(Stored dataset items)

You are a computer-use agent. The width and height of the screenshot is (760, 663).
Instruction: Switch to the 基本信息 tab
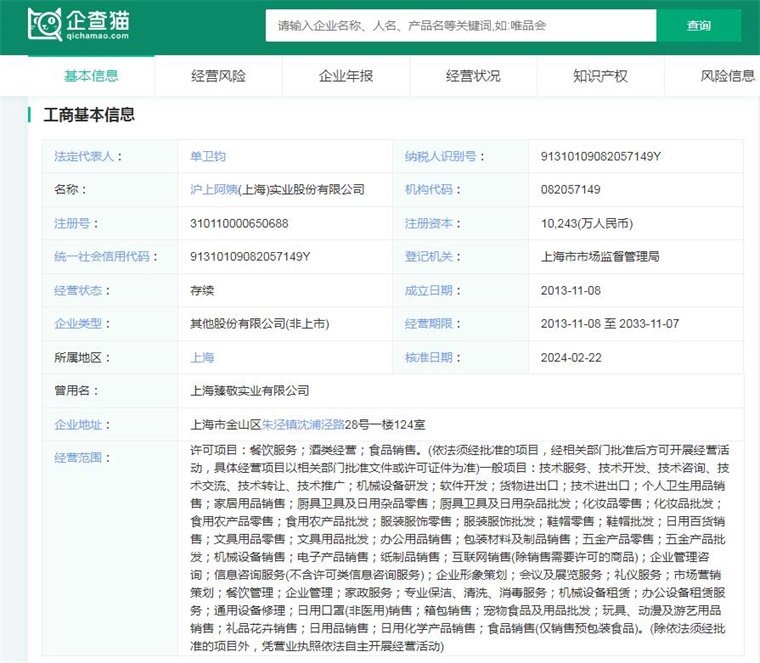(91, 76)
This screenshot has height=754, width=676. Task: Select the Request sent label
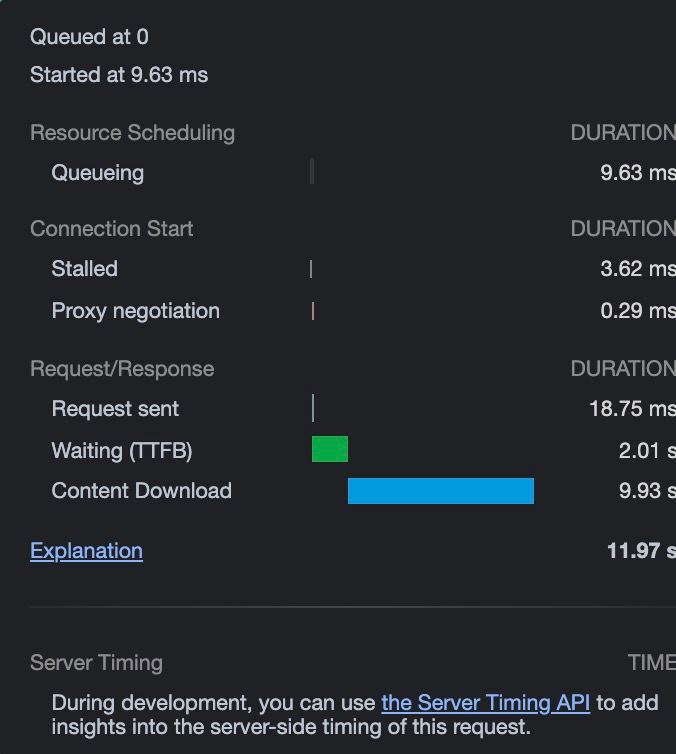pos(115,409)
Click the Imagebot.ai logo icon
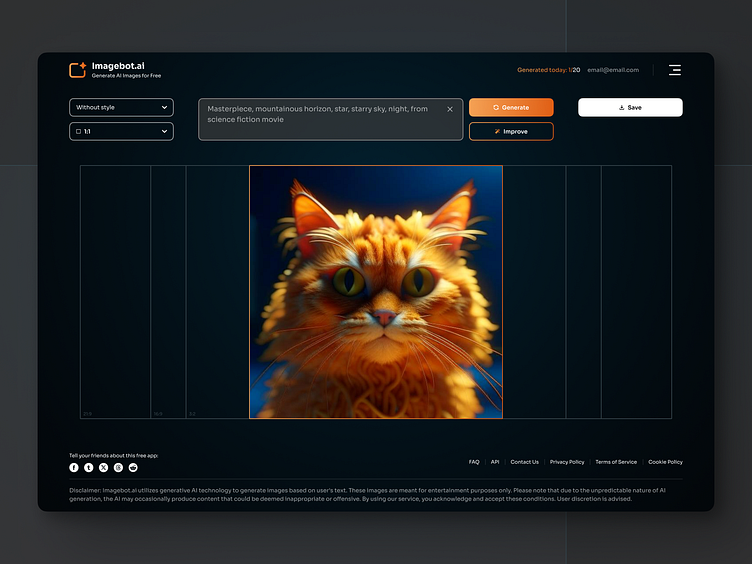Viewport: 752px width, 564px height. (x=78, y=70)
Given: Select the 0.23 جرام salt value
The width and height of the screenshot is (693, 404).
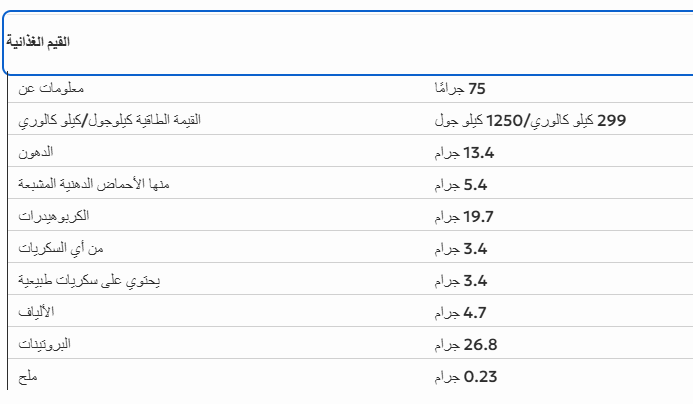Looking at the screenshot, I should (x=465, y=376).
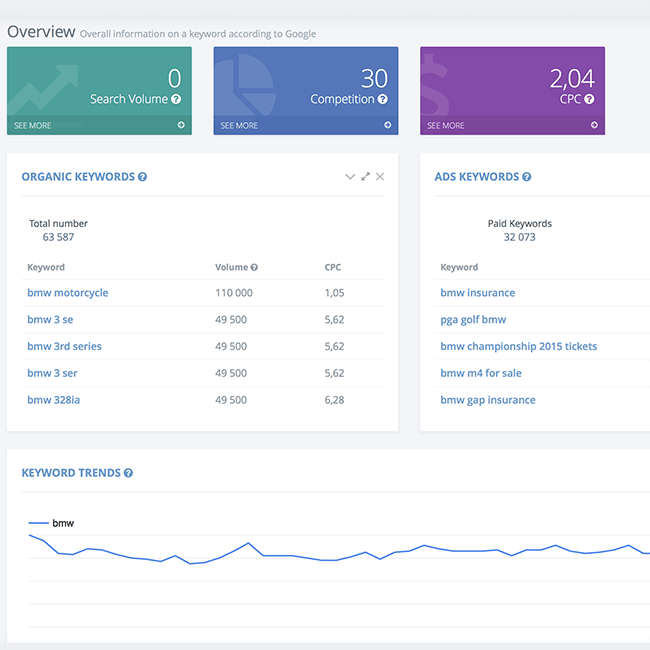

* Activity: A faithful copy is needed of the lines from the one containing "This screenshot has" through the last line of the data above, with pictures left out.

* Exercise output:
This screenshot has height=754, width=676. Task: Select the Request sent label
pos(115,409)
Click the Imagebot.ai logo icon
Viewport: 752px width, 564px height. (x=78, y=70)
Given: Select the 0.23 جرام salt value
The width and height of the screenshot is (693, 404).
Looking at the screenshot, I should (x=465, y=376).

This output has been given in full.